Python Forum
Convert dataframe string column to numeric in Python - Printable Version

+- Python Forum (https://python-forum.io)
+-- Forum: Python Coding (https://python-forum.io/forum-7.html)
+--- Forum: Data Science (https://python-forum.io/forum-44.html)
+--- Thread: Convert dataframe string column to numeric in Python (/thread-24995.html)



Convert dataframe string column to numeric in Python - darpInd - Mar-14-2020

Hello,
I have taken a sample data as dataframe from an url and then added columns in that. While I try to perform some calculations, I realised that column 'Dage' and 'Cat_Ind' are not numeric but string. So, how to convert them to numeric so as to do next level of analysis?
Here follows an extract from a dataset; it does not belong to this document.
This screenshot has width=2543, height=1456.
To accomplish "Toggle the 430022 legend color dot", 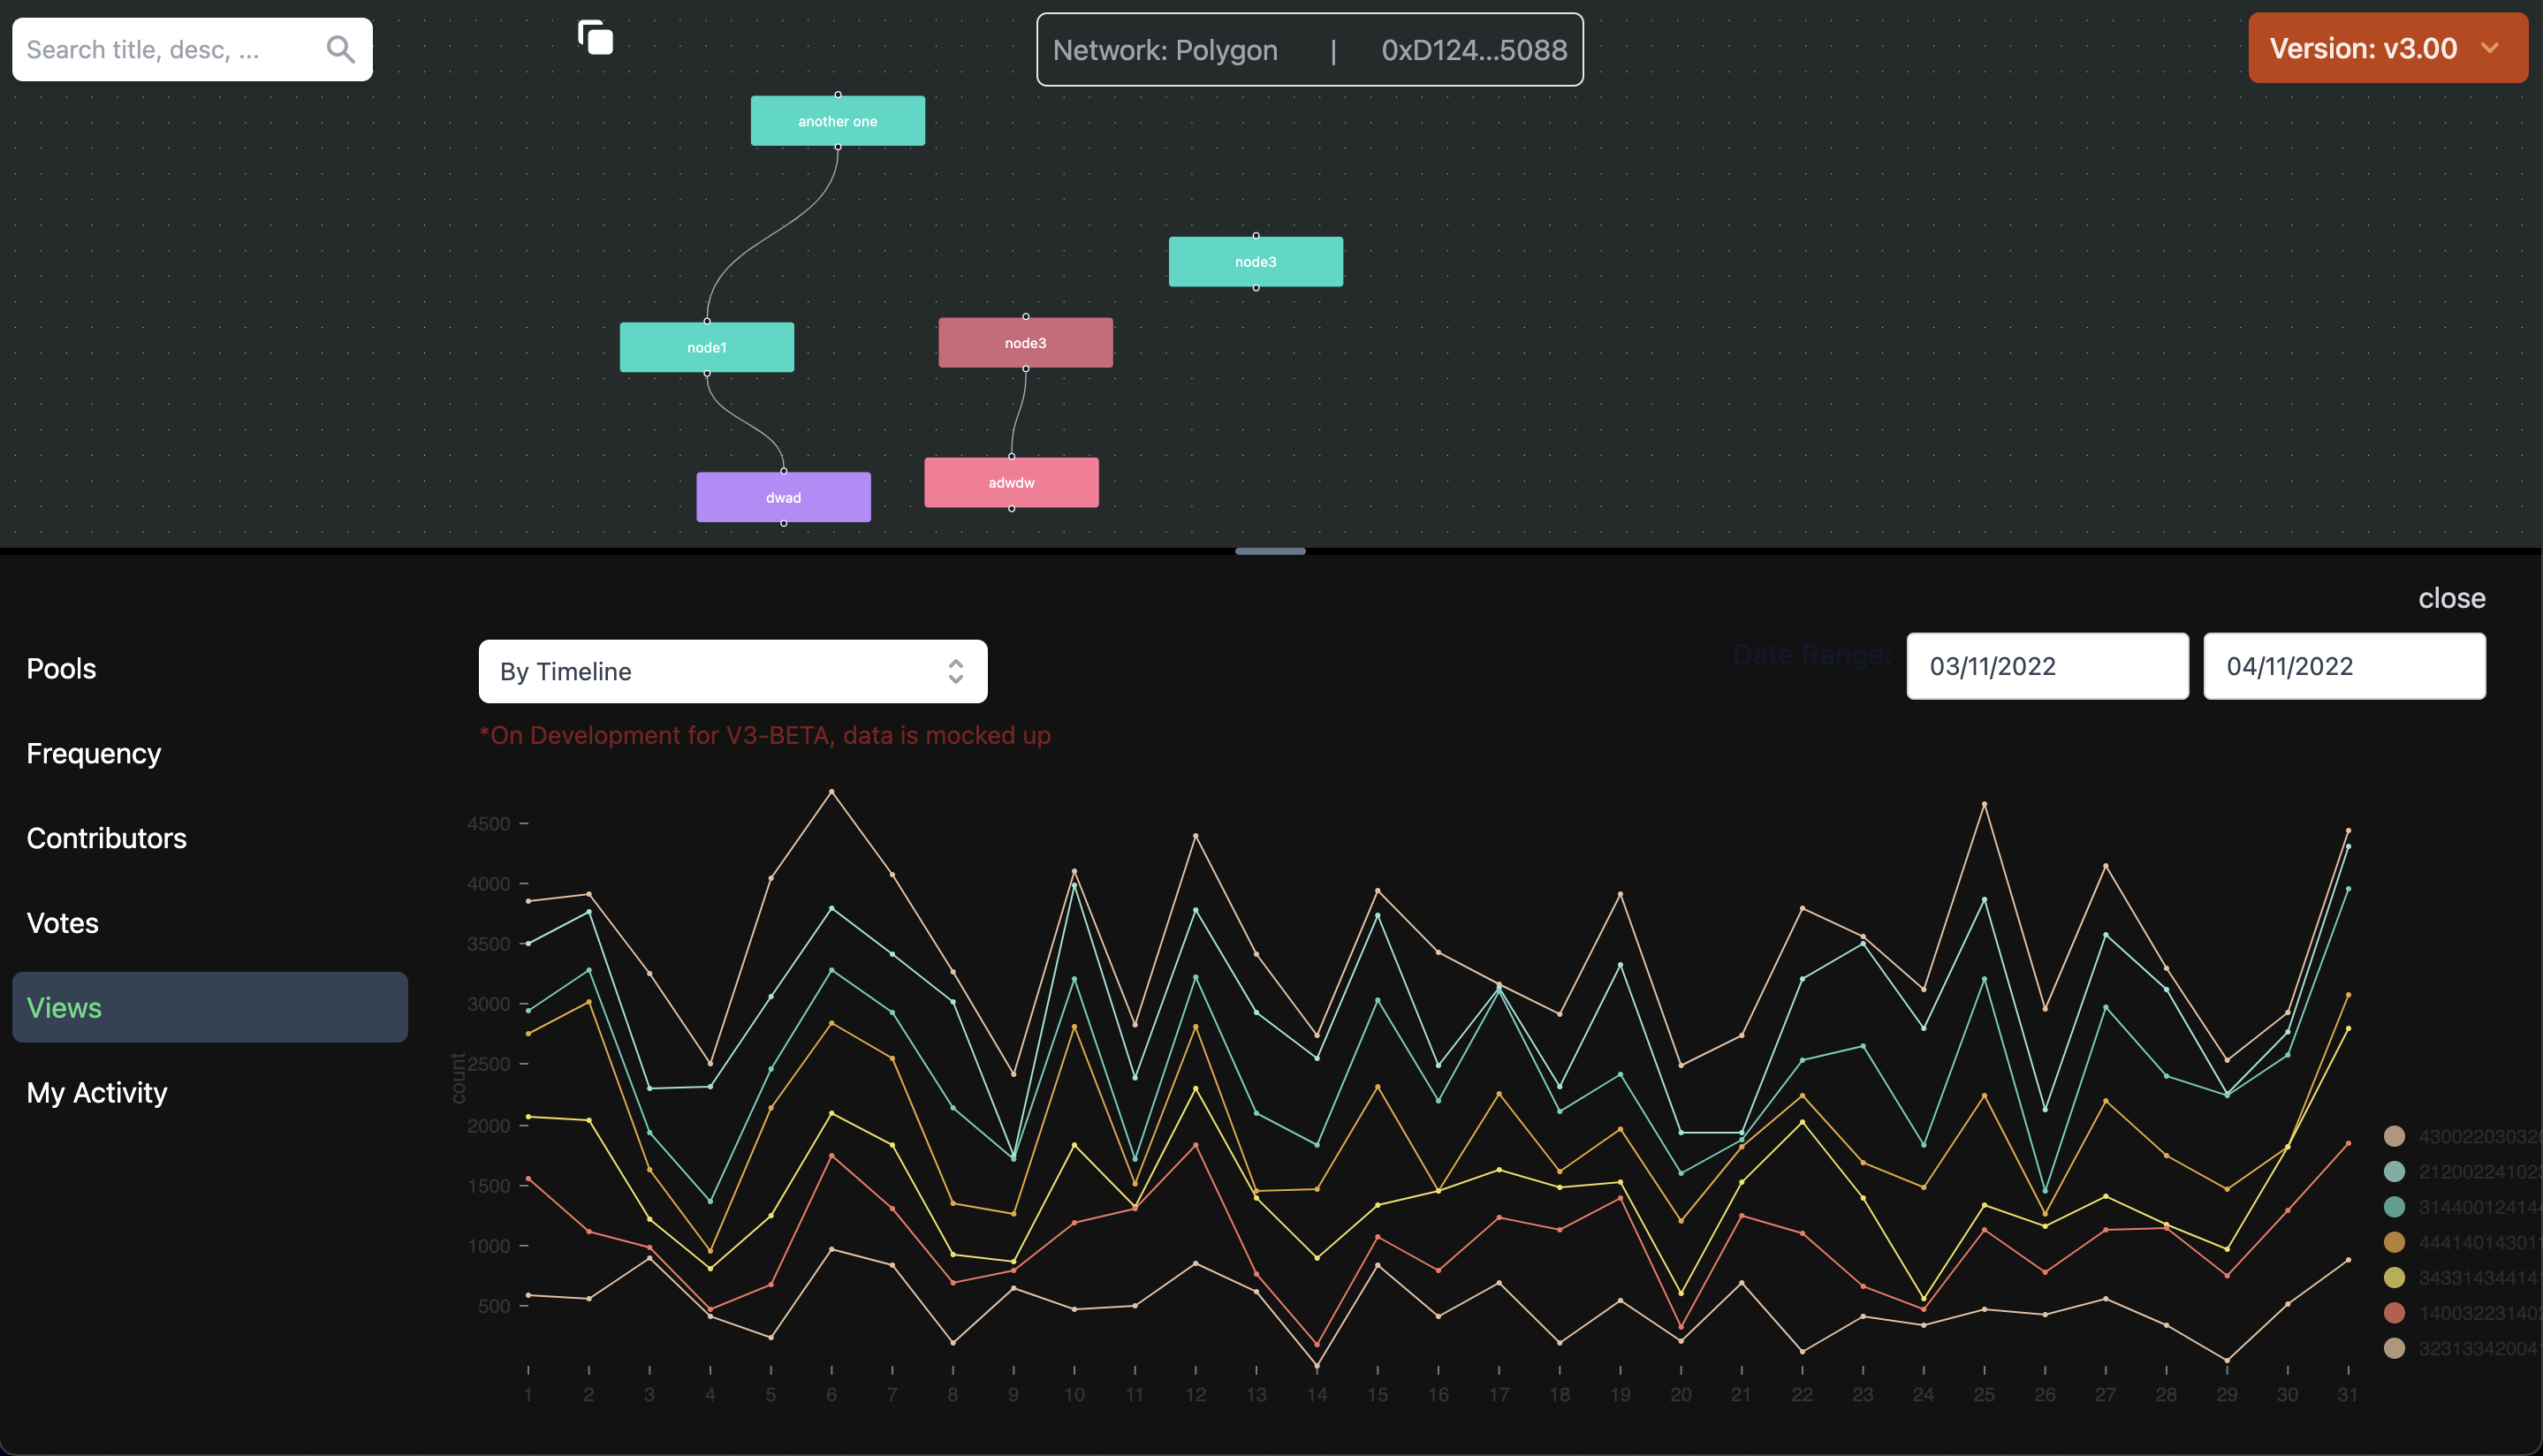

df2=pd.read_csv("http://users.stat.ufl.edu/~winner/data/agedeath.dat", header = None)
df2.columns =["col1"]
print (df2)
df3 = df2.col1.str.split(expand = True)
df3.columns = ["Cat","Dage", "Cat_Ind"]
print (df3)
Resulting dataframe is:
Output:
Cat Dage Cat_Ind 0 aris 21 1 1 aris 21 2 2 aris 21 3 3 aris 21 4 4 aris 21 5 ... ... ... ... 6181 sovr 95 1436 6182 sovr 95 1437 6183 sovr 97 1438 6184 sovr 100 1439 6185 sovr 101 1440 [6186 rows x 3 columns]
Here is the problem: I use below code -
df3['Dage'].min()
getting output as:
Output:
'100'
I suspect that this must be due to the fact that column 'Dage' is not here as the integer- but string.

Q. How to get this column converted to integer values? Please help


RE: Convert dataframe string column to numeric in Python - ndc85430 - Mar-14-2020

Did you even look at the docs? read_csv takes a parameter dtype that lets you specify the types of the columns: https://pandas.pydata.org/docs/user_guide/io.html#io-read-csv-table.